AK
Parti Genel Başkan Yardımcısı Mahir Ünal, katıldığı bir televizyon programında
ülke gündemine ilişkin olarak açıklamalarda bulundu. Ünal’ın açıklamalarının
odağında ise, 1915 olaylarının abd senatosu tarafından ‘soykırım’ olarak kabul
edilmesi ve eski başbakanlardan ahmet davutoğlu öncülüğünde kurulan Gelecek
Partisi vardı.
Değerlendirmelerine
ilk olarak 1915 olaylarıyla başlayan Mahir Ünal, bu kararın alınmasıyla
birlikte Amerika-Türkiye ilişkilerinde telafisi olmayan bir yara açıldığını
söyledi.

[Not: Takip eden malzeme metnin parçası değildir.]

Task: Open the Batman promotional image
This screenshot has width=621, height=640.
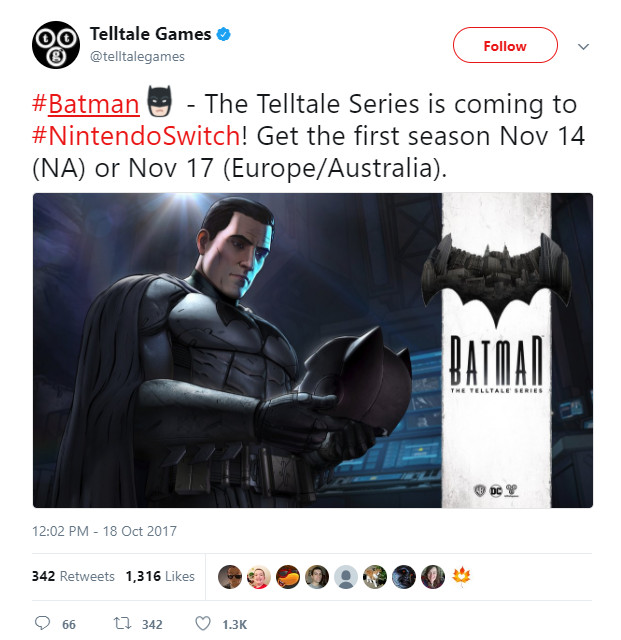Action: [313, 351]
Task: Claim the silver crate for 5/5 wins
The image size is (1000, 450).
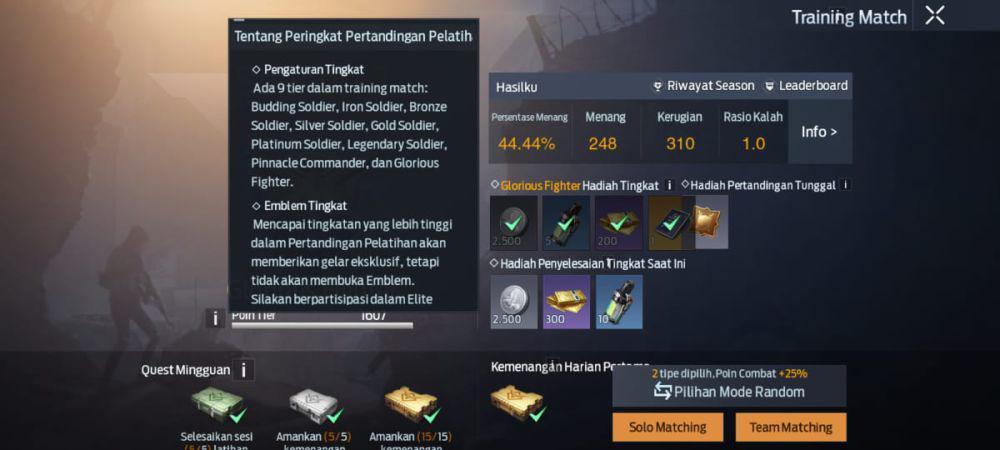Action: pos(316,404)
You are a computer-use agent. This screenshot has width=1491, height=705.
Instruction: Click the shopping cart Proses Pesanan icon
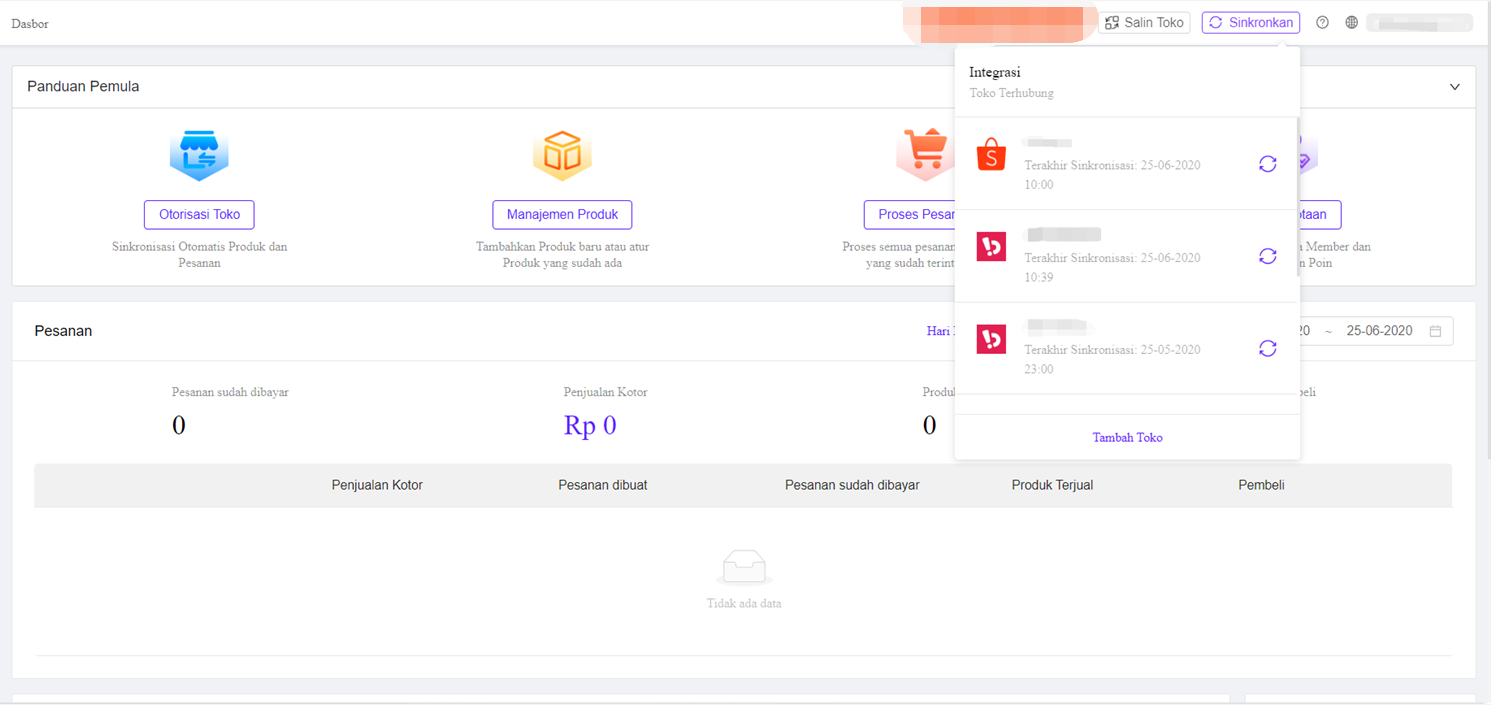pyautogui.click(x=924, y=153)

Genel Başkan Yardımcısı Ünal, katıldığı bir canlı yayında, ABD
Senatosu'nun 1915 Ermeni olaylarını "soykırım"olarak tanıyan bir karar tasarısını kabul etmesine ilişkin kararını
değerlendirdi. Tarihi bir gerçekliğin, ancak belgeler ve akademik çalışmalar
üzerinden değerlendirilebileceğini belirten Ünal, Amerika ve oradaki lobiler
için meselenin tarihteki bir olayla ilgili olmadığının altını çizdi.
Alınan
kararın, türkiye nezdinden yok hükmünde olduğunu vurgulayan Mahir Ünal, “Bugün ise yapılan tamamen tarihin
siyasileştirilmesi, tarihin susturulup bir yaptırım aracı haline
getirilmesinden ibaret. Bu durum, Türkiye Amerika ilişkilerine zarar verecek
bir durum. Ermeni Yasa Tasarısında olduğu gibi belli yaptırımlarla Türkiye'yi
köşeye sıkıştırmaya çalışıyorlar” diye konuştu.
Bugünkü
oluşumların siyasal alanda bir boşluğu doldurmadığını ve toplumsal karşılığının
olmadığını ifade eden ak parti Genel Başkan Yardımcısı Mahir Ünal, sözlerini
şöyle sürdürdü:
"Az çok siyaset bilen ve siyaseti
takip eden bir kişi, şuanda siyasal alanda bir boşluk olduğunu gördü. En
azından kamuoyu yoklamalarında bu net bir şekilde gözüküyor. Şuanda Bugünkü
siyasi oluşumları hayata geçiren toplama kadroların kamuoyu nezdinde de bir
karşılığı görünmüyor. AK Parti içerisinde istediğini bulamayan, kendi
istikametine AK Parti’yi çeviremeyen- AK Parti’nin lideri belli. Siz genel
başkan olsanız da bu sizin lider olduğunuz anlamına gelmez- AK Parti içerisinde
yeni bir siyasi oluşum hayata geçiremeyip, AK Parti'nin o bütünlüğünü ve lideri
ile kurduğu ilişkiyi bozamayan bir grubun şu anda tam da bu motivasyonla yeni
bir siyasal oluşuma gittiklerini görüyoruz. Bu siyasal oluşumun bir toplumsal
karşılığının olmadığını görüyoruz. Dolayısıyla da siyasette bir karşılığa
gelmediğini konuşuyoruz. Bu olsa olsa siyasette aradığını bulamayan,
küskünlerin bir araya gelerek beraber ağlaşmalarından ibarettir.”